It all started with an image. Last year, I was getting off the MARC train from Baltimore to DC for the annual cherry blossom festival. Union Station was very crowded with people going to see the cherry blossoms in full bloom. In the crowd, I saw a woman walking into the station from the platform, by herself, with a crutch at her side. I don’t know why but the whole image left a big impression on me. Throughout my stroll around the Washington Monument and the beautiful cherry blossoms, I kept on thinking about her. I was wondering why she was in DC, or if she lived in DC or if she was just here for a day to look at the scenery.
(a picture taken that day)
After my trip, I boarded the train and looked out the window. I saw the entrance to the station and remembered where she was standing. We were taking the last train of the night, so the place was pretty much empty. The feeling of an empty station and my mental image of a woman walking into the station by herself went together quite well. I thought about isolation, how it could be physically rendered on film. During my train ride back, I envisioned an old Korean woman in her 70s traveling from Baltimore to DC to see the Cherry Blossom Festival alone. The more I thought about it, more vivid it became.
(Antibes Train Station)
I jotted it down in a notebook, but left it at that, thinking that I lacked the experience and skill to create a short film by myself. So I kept it aside and didn’t really think about it until I had a conversation with my friend, Sue Chin, waiting for a train to Cannes from Antibes during our summer abroad program. We waited an hour for a train because we were confused about platforms and got distracted talking to kill time. I remembered the idea from months ago and explained it to Sue. After telling her what it was about and how I came up with it, she told me that there was something that she liked about the story and the character. During our 20-minute ride to Cannes we decided that we were going to shoot it somehow before we both graduated.
(Train ride from Antibes to Cannes)
That night, when we got back to our apartment, we started fleshing out the film: the characters, their backgrounds, very minute details. We spent the whole night creating the world that our main character, the Grandma, inhabited, the kind of life she had lived before she came to America. We discussed what her son did to make a living, why she ended up in the states, what kind of house that she lived in and so on. By the time we were too tired and had to go to sleep, our “Grandma” became a more concrete figure with a face. Her and the world we created of her felt more real to me.

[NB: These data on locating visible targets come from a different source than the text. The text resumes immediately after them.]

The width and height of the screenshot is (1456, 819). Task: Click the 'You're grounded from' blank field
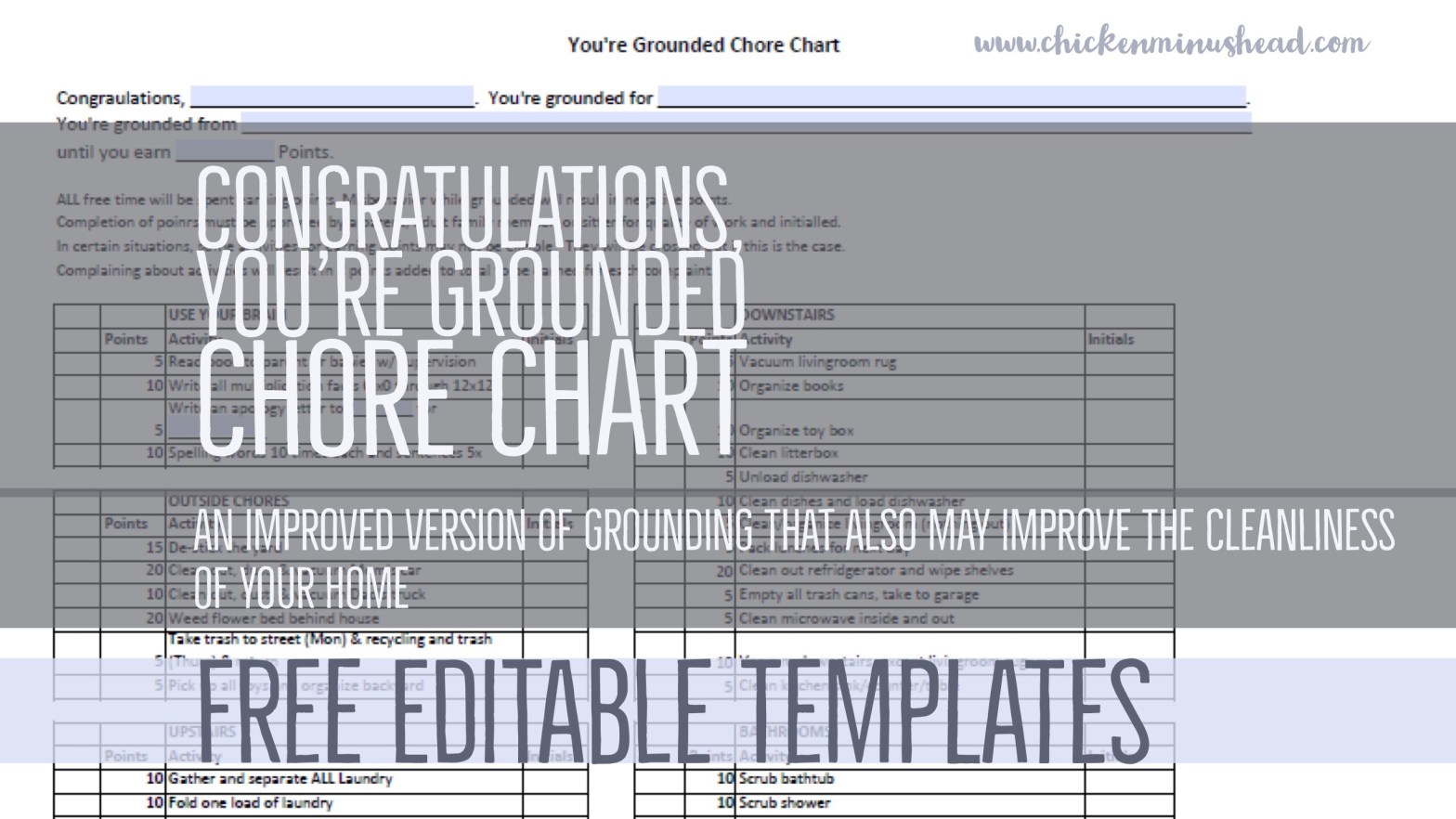pyautogui.click(x=745, y=124)
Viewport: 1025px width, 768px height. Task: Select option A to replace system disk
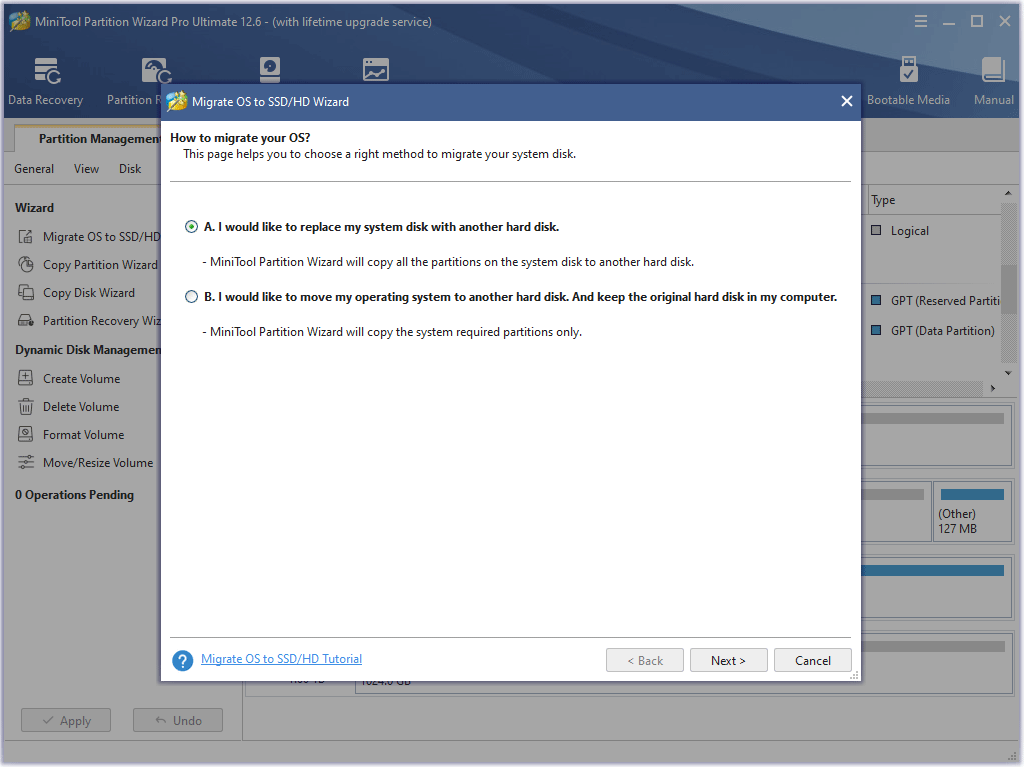tap(191, 227)
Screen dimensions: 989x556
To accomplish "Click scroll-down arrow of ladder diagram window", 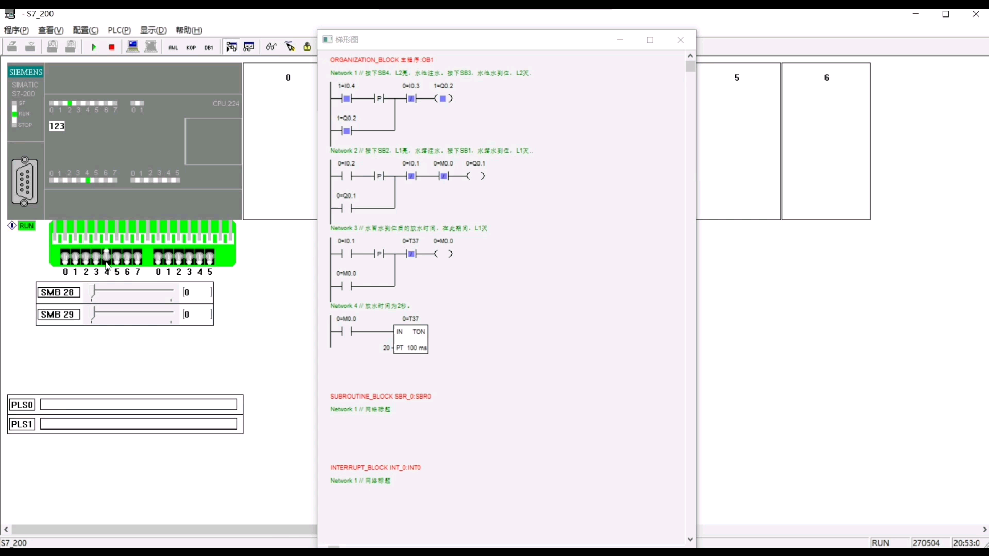I will (x=690, y=540).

(Our apartment at Antibes)
Over the rest of the summer, we stayed in contact to share new ideas and details about the story. Then, just before school started up again, Sue wrote a script based on everything we had talked about since the Cannes trip. Over the course of the semester, we edited, emailing back and forth since Sue was studying abroad in London.
(Our very first draft, also 할머니 is Korean for Grandma)
Even as we edited the script, I had doubts about whether I would ever be qualified to shoot this film that had become quite dear to me. I’ve never created a short film on my own, outside of my projects for class. I was nervous about everything: how would find the perfect Korean grandma who would willingly act on the film, how would I find someone to do the lighting and sound, how would I shoot it? How would I going to assemble crew for this project? Most of these questions ended with me throwing myself on my bed screaming. I still do not have answers to all of these questions but I’ve decided to commit to making this film because the project feels special to me. The prospect of making a film is still very frightening but there is really no room for me to back out now, since I’m getting credit for this film as my senior project and also because I have started writing a production diary about it!
I just had a 3-hour conversation with Sue about how this film might end up horrible because neither of us is experienced, but we came to the conclusion that this film will never get made if we don’t do it this semester. We will just have to make our way past the difficulties and survive since what’s already done is done. I am now at the beginning of the preproduction process and am anxious for the couple of months ahead of me. I have to cast the perfect actors, lock down all the locations and finish assembling crew for this short as of yet untitled film.
Sue and I do not have high hopes for this project. We don’t dare dream we’ll make something that everyone will see and love immediately. We just hope that we make something worthwhile, something that we can look at and be proud of and say we are glad to have pulled through with the film.